TANZANIA reported an increase in earnings from gold exports notwithstanding a continuation of the export clamp-down on Acacia Mining amid a tax payments dispute.

Gold exports rose 25.1% in the year to August on the back of higher volumes, said Reuters citing the country’s central bank. Gold exports fetched $1.91bn which compares to $1.53bn in sales during the previous year.

“Gold export rose by 25.1% … driven by volume, and accounted for more than half of non-traditional exports,” the Bank of Tanzania said in its latest monthly economic report. It did not give figures for export volumes, said Reuters.

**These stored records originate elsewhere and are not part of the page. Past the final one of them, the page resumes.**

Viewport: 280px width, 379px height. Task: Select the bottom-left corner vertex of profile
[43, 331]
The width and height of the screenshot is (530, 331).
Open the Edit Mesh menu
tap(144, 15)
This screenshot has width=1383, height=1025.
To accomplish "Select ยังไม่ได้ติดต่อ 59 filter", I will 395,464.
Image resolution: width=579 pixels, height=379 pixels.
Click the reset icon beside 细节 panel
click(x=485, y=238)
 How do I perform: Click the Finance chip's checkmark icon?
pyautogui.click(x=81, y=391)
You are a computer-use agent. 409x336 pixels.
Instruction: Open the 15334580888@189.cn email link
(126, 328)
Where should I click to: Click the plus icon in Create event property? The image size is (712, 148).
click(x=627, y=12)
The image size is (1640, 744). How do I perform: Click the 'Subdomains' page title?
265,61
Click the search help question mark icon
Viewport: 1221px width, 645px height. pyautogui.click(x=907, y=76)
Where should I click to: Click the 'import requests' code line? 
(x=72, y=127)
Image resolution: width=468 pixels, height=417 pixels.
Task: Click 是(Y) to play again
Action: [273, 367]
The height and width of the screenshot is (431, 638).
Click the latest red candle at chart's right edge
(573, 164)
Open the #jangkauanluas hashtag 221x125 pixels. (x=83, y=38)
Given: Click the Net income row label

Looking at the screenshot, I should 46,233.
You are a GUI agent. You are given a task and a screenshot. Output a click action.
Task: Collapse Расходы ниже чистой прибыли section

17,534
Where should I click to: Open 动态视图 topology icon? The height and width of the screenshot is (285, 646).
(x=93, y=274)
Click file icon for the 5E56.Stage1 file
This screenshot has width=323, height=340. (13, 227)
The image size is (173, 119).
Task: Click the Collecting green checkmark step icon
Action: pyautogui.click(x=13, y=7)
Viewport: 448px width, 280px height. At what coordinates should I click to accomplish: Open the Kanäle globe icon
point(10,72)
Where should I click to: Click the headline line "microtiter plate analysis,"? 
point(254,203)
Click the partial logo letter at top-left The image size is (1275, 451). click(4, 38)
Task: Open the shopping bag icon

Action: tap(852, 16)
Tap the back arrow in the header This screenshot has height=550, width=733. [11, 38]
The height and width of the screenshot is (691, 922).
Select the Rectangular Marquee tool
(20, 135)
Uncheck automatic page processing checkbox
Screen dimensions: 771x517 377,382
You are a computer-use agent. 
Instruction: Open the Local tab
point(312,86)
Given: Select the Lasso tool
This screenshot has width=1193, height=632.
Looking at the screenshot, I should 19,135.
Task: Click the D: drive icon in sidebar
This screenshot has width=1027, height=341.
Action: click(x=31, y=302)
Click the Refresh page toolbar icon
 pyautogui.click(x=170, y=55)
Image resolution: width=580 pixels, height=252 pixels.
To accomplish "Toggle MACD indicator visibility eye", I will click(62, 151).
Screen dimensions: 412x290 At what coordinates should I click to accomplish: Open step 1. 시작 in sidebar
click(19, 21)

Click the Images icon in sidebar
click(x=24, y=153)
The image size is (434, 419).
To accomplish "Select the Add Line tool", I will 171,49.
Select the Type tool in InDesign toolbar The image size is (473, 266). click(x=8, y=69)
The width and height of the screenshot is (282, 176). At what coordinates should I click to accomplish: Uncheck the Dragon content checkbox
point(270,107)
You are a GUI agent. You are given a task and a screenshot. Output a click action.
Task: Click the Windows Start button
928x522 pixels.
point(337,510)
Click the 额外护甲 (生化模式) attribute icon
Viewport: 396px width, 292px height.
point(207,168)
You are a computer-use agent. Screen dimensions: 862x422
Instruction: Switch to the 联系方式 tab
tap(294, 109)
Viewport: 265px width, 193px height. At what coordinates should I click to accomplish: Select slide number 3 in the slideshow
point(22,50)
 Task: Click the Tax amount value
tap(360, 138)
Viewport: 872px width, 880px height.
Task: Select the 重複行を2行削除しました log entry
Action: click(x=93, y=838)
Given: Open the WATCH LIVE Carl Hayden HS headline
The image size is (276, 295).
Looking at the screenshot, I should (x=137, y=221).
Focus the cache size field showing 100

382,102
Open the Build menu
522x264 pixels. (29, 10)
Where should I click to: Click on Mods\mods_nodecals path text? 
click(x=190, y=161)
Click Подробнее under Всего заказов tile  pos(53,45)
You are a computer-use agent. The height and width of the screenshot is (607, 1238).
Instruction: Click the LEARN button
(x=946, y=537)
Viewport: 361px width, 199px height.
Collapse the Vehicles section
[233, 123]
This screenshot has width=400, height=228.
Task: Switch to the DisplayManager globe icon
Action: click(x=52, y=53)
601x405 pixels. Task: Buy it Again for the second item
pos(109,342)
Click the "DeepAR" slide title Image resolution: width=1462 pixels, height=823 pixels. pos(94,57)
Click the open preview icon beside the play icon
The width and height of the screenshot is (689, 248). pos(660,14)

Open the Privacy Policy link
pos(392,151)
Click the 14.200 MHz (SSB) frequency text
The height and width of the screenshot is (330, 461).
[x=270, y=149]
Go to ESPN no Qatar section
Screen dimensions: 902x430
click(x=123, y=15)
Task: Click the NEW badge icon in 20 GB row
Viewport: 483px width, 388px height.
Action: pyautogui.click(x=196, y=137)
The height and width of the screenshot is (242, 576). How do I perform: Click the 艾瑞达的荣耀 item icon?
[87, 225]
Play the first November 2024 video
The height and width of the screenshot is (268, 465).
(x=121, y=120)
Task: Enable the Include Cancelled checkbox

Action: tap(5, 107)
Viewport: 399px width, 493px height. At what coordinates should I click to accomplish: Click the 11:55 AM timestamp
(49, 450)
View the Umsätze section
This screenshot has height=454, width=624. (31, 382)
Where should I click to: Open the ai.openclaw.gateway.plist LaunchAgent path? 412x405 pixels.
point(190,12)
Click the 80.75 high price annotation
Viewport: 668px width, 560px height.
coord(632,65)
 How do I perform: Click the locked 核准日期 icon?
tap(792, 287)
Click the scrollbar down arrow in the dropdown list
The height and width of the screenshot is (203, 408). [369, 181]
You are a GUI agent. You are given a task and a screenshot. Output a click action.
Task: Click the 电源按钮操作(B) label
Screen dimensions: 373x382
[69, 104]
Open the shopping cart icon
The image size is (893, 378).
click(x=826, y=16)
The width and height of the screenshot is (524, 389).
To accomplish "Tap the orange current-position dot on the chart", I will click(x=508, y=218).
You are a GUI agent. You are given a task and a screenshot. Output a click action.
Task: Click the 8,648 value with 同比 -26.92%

Tanzania’s government said Acacia had failed to pay sufficient tax for two decades and subsequently stopped the export of gold-in-concentrate for two years. The gold producer has since been bought over by its major shareholder, Barrick Gold. The intention is that Acacia’s gold mines are joint ventured with the government.

Tanzania, which is the fourth biggest gold producer after South Africa, Ghana and Mali, hopes its mining sector will rebound after the tax crackdown, said Reuters. Tanzanian President John Magufuli, who took office in late 2015, is pushing for more revenue from the sector, which is a relatively small contributor to national output, the newswire said.

In 2017, the government passed laws the industry complained would be costly and onerous.

Among the measures were higher taxes on mineral exports, mandated a higher government stake in some mining operations, and forced the construction of local smelters, a move some companies saw was uneconomic.